Bisate Lodge, Rwanda

Having read our gorilla trekking story on page 25, it’ll be worth waiting for Bisate to launch on 1 June. Under the aegis of conservation groundbreakers, Wilderness Safaris, it’s set to be the most impressive place to stay anywhere in the vicinity of the mountain gorillas in Volcanoes National Park. These beautifully conceived forest villas are unlike anything you’ve ever seen, with a unique architecture and imaginative interiors. Situated on a hill with views of the Bisoke, Karisimbi and Mikeno volcanoes, the focus will be on treks to one of the ten habituated gorilla families, but guests will also be able to visit the ‘Twin Lakes’ of Ruhondo and Burera and the lava tunnels of the Musanze Caves, take excursions to Iby’wacu cultural village and the research centre established here by Dian Fossey. Guests can meet members of the Bisate community, discovering something of the local way of life, and there’ll be in-house Rwandan tea- and coffee tastings.

Bosjes, Worcester

This striking chapel with its undulating roof and parabolic arches is the result of a collaboration between London-based Steyn Studio and local TV3 Architects. The chapel is the highlight of Worcester’s newly opened Bosjes, a family farm that’s been transformed into an enchanting countryside getaway. While the chapel is a commanding wedding and lunch venue, there’s a thoughtfully designed B&B guesthouse, Die Skuur, with five rooms decorated by interior designer Liam Mooney whose clean lines, elegant linear oak furniture and restrained, earthy palette is offset by his choice of statement-making colour fabrics. Everything’s beautiful – with fireplaces and a pool, and marvellous farm breakfasts – but the real magic extends to the enfolding Slanghoek and Waaihoek mountains. There are wonderful walking trails with the chance to spot ostrich, springbok and zebra while hiking through the mountains.

King Lewanika, Zambia 

Designed by acclaimed lodge architects, Silvio Rech and Lesley Carstens, the six villas at this new safari camp are bounded by the Luambimba and Luanginga rivers. Here, in the upper Zambezi flood plains, the seasonal deluge results in a sprinkling of woodland islands that make Liuwa Plain National Park a spectacular wilderness environment where the world’s second-largest wildebeest migration happens in October and November. The are also great herds of red lechwe and tessebe, zebra and buffalo, with impressive cheetah and wild dog numbers, and the reserve is known for unique animal sighting such as witnessing hyenas hunting in teams of up to 50 animals. The lodge is only open April through July and late-October to December.

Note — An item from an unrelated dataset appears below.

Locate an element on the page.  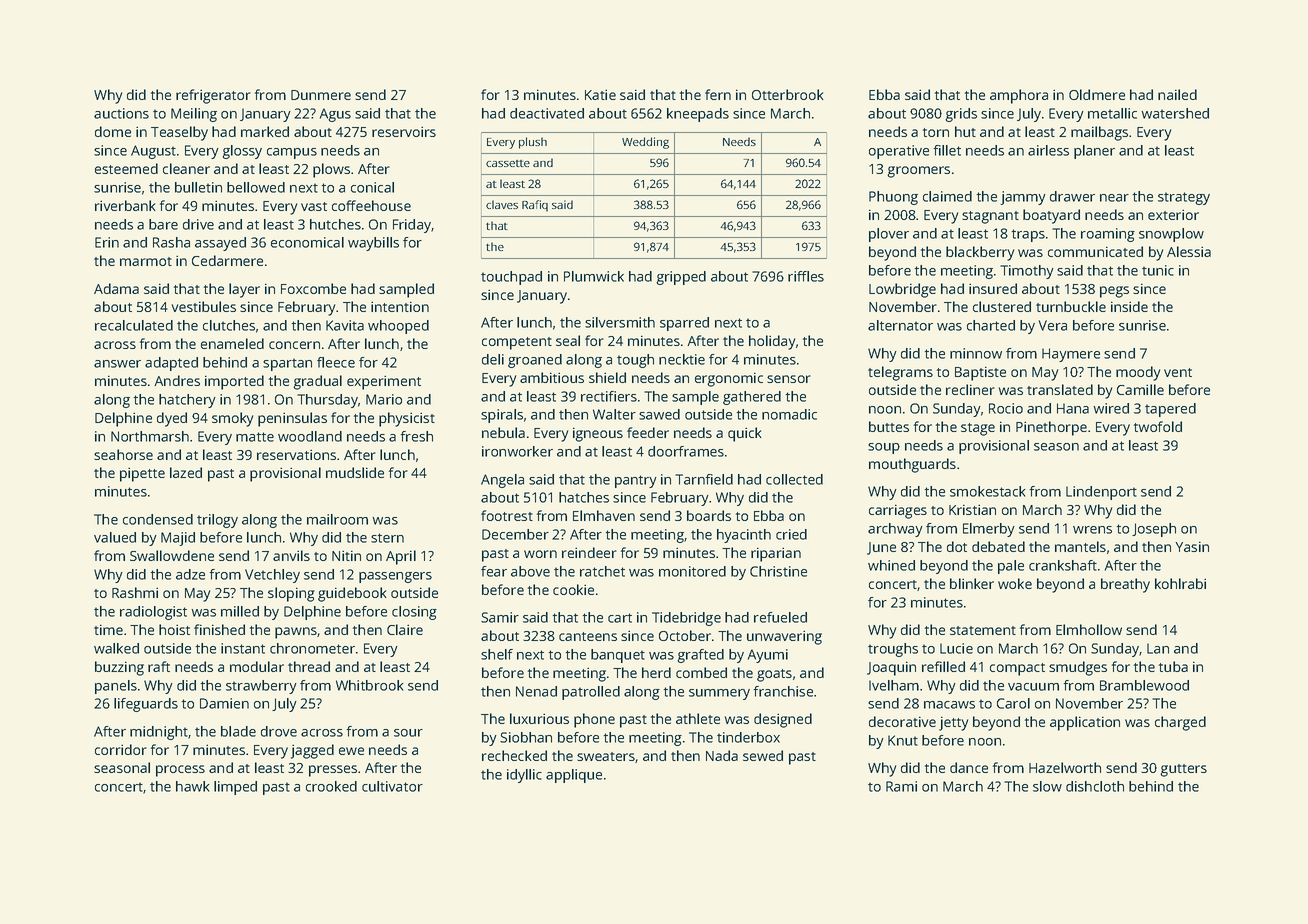
quick is located at coordinates (745, 434).
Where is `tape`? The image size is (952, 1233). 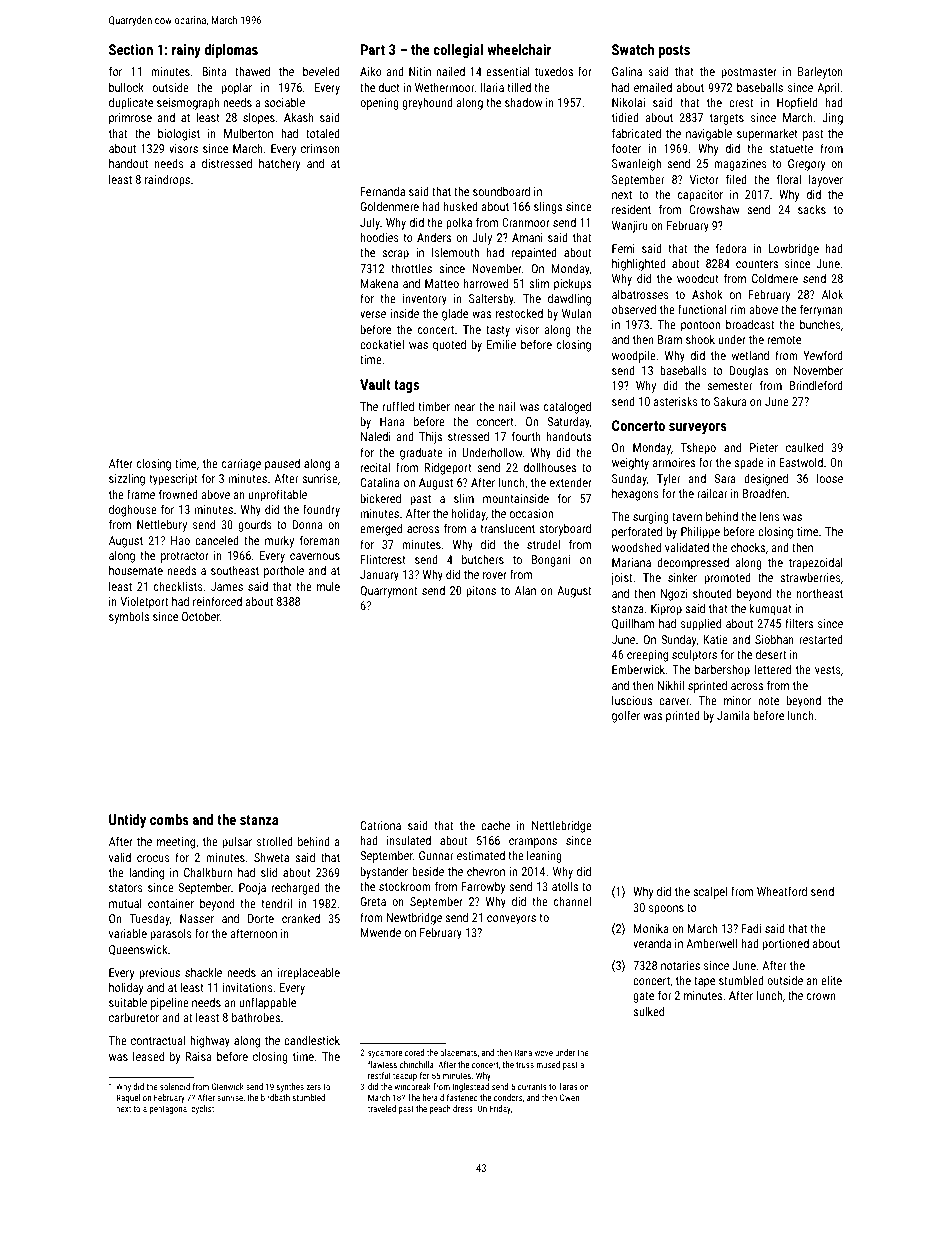 tape is located at coordinates (704, 982).
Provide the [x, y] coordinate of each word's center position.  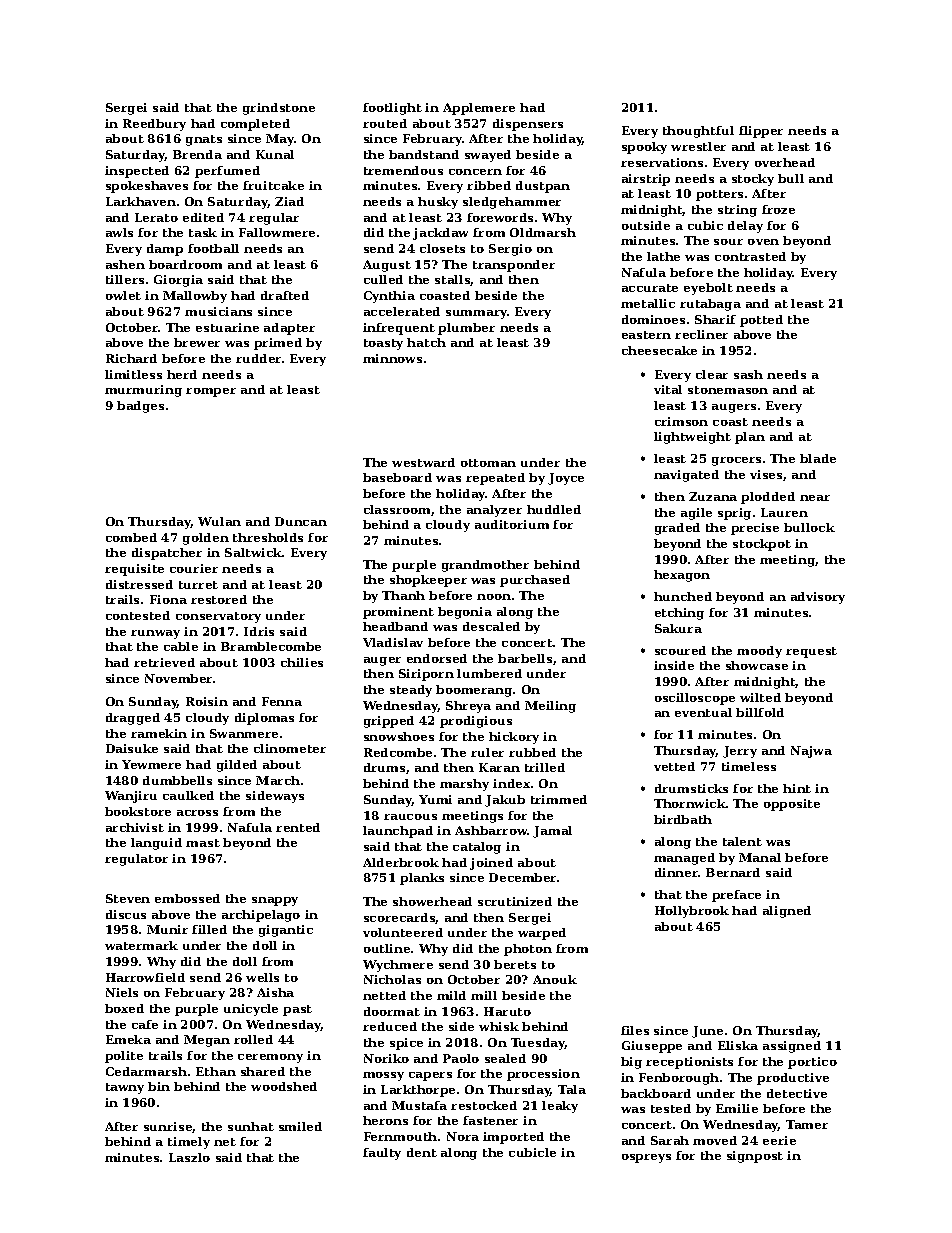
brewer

Miavana Island Sanctuary, Madagascar

Accessed by helicopter and set on a protected island, Miavana is Madagascar’s first ultra-luxury five star lodge. It’s on Nosy Ankao, the largest of a private five-island reef-enclosed archipelago off the mainland’s northeast coast. The sanctuary has 14 huge villas  – the smallest are 450 square metres – all with direct beach access, plus private pools and eco-friendly cooling systems. Villas are outfitted with snorkelling gear and there’s also reef and wreck scuba diving, plus guided turtle-, whale- and dolphin-watching, and kayak excursions, kite-surfing, and fishing (deep sea and fly). Half-an-hour by boat and you’re within the mainland’s Loky Manambato Protected Area where you’ll spot lemurs and rare golden-crowned sifakas on guided forest walks.

Hallmark House, Jo’burg

It’s all about urban views – and enjoying instant access to the spirit of rejuvenation and inner city buzz that’s made Maboneng the talk of the town in recent years. Occupying two floors of a 15-storey block built in the 1970s as a diamond-polishing centre, this 46-room hotel is modern and upbeat, with cool, funky urban interiors by  Malica Design. The building’s rejuvenation is by David Adjaye, whom Time magazine recently named the world’s most influential architect. The rest of the building is given over to residential apartments. Balconies afford tip-top city views, and down below lie Maboneng’s art galleries, weekend markets, theatre and independent cinema. The precinct is abuzz with inner city walking tours, café culture, boutiques, yoga studios, a brewery, and numerous restaurants, including one on the ground floor and – up on the roof – another, The Grande.